*Task item*. Write the records out again, exactly.

[Records supplied — start]

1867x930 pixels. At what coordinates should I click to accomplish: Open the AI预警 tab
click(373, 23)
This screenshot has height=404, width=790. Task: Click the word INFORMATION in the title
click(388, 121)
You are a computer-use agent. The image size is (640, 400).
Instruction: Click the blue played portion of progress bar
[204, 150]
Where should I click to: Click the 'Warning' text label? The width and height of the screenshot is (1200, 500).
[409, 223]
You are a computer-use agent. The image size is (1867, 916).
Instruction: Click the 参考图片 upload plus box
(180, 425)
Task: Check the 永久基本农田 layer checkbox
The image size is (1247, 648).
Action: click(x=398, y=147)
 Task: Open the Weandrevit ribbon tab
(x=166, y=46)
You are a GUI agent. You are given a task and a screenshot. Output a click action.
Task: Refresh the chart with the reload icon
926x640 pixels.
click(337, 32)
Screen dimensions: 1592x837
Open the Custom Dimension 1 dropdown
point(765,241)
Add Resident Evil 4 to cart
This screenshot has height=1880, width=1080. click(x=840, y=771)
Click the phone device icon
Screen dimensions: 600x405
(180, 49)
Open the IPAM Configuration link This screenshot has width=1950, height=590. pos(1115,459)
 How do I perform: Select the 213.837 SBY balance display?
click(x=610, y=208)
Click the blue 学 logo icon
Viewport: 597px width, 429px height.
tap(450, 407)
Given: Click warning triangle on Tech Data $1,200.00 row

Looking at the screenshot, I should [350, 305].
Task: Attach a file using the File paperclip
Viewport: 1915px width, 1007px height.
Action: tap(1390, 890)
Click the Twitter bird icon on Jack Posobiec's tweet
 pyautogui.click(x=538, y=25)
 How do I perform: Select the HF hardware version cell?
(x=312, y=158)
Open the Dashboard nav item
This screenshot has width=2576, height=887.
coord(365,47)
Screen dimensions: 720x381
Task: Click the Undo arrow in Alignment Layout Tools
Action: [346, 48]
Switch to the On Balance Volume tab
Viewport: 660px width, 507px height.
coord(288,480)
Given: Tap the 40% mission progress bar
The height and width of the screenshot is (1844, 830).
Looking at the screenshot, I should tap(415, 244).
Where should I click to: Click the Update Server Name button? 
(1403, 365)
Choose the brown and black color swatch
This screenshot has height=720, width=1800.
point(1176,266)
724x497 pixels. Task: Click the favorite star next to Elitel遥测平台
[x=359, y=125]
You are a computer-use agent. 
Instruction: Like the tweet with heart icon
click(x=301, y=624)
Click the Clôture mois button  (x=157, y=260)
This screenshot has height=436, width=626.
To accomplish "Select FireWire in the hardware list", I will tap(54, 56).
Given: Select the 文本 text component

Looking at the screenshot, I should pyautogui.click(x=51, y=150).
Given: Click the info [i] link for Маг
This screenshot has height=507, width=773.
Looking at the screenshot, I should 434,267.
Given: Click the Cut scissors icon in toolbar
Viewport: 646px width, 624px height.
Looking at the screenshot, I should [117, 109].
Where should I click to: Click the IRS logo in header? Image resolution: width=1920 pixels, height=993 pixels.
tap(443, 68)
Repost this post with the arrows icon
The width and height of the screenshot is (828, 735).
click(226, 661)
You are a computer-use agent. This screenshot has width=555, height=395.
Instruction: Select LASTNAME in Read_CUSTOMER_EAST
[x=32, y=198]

[Records supplied — finish]

*Task response*.
1867x930 pixels. At what coordinates should I click to accomplish: Open the AI预警 tab
click(373, 23)
This screenshot has height=404, width=790. Task: Click the word INFORMATION in the title
click(388, 121)
You are a computer-use agent. The image size is (640, 400).
Instruction: Click the blue played portion of progress bar
[204, 150]
Where should I click to: Click the 'Warning' text label? The width and height of the screenshot is (1200, 500).
[409, 223]
You are a computer-use agent. The image size is (1867, 916).
Instruction: Click the 参考图片 upload plus box
(180, 425)
Task: Check the 永久基本农田 layer checkbox
The image size is (1247, 648).
Action: click(x=398, y=147)
 Task: Open the Weandrevit ribbon tab
(x=166, y=46)
You are a GUI agent. You are given a task and a screenshot. Output a click action.
Task: Refresh the chart with the reload icon
926x640 pixels.
click(337, 32)
Screen dimensions: 1592x837
Open the Custom Dimension 1 dropdown
point(765,241)
Add Resident Evil 4 to cart
This screenshot has height=1880, width=1080. click(x=840, y=771)
Click the phone device icon
Screen dimensions: 600x405
(180, 49)
Open the IPAM Configuration link This screenshot has width=1950, height=590. pos(1115,459)
 How do I perform: Select the 213.837 SBY balance display?
click(x=610, y=208)
Click the blue 学 logo icon
Viewport: 597px width, 429px height.
tap(450, 407)
Given: Click warning triangle on Tech Data $1,200.00 row

Looking at the screenshot, I should [350, 305].
Task: Attach a file using the File paperclip
Viewport: 1915px width, 1007px height.
Action: tap(1390, 890)
Click the Twitter bird icon on Jack Posobiec's tweet
 pyautogui.click(x=538, y=25)
 How do I perform: Select the HF hardware version cell?
(x=312, y=158)
Open the Dashboard nav item
This screenshot has width=2576, height=887.
coord(365,47)
Screen dimensions: 720x381
Task: Click the Undo arrow in Alignment Layout Tools
Action: [346, 48]
Switch to the On Balance Volume tab
Viewport: 660px width, 507px height.
coord(288,480)
Given: Tap the 40% mission progress bar
The height and width of the screenshot is (1844, 830).
Looking at the screenshot, I should tap(415, 244).
Where should I click to: Click the Update Server Name button? 
(1403, 365)
Choose the brown and black color swatch
This screenshot has height=720, width=1800.
point(1176,266)
724x497 pixels. Task: Click the favorite star next to Elitel遥测平台
[x=359, y=125]
You are a computer-use agent. 
Instruction: Like the tweet with heart icon
click(x=301, y=624)
Click the Clôture mois button  (x=157, y=260)
This screenshot has height=436, width=626.
To accomplish "Select FireWire in the hardware list", I will tap(54, 56).
Given: Select the 文本 text component

Looking at the screenshot, I should pyautogui.click(x=51, y=150).
Given: Click the info [i] link for Маг
This screenshot has height=507, width=773.
Looking at the screenshot, I should 434,267.
Given: Click the Cut scissors icon in toolbar
Viewport: 646px width, 624px height.
Looking at the screenshot, I should [117, 109].
Where should I click to: Click the IRS logo in header? Image resolution: width=1920 pixels, height=993 pixels.
tap(443, 68)
Repost this post with the arrows icon
The width and height of the screenshot is (828, 735).
click(226, 661)
You are a computer-use agent. This screenshot has width=555, height=395.
Instruction: Select LASTNAME in Read_CUSTOMER_EAST
[x=32, y=198]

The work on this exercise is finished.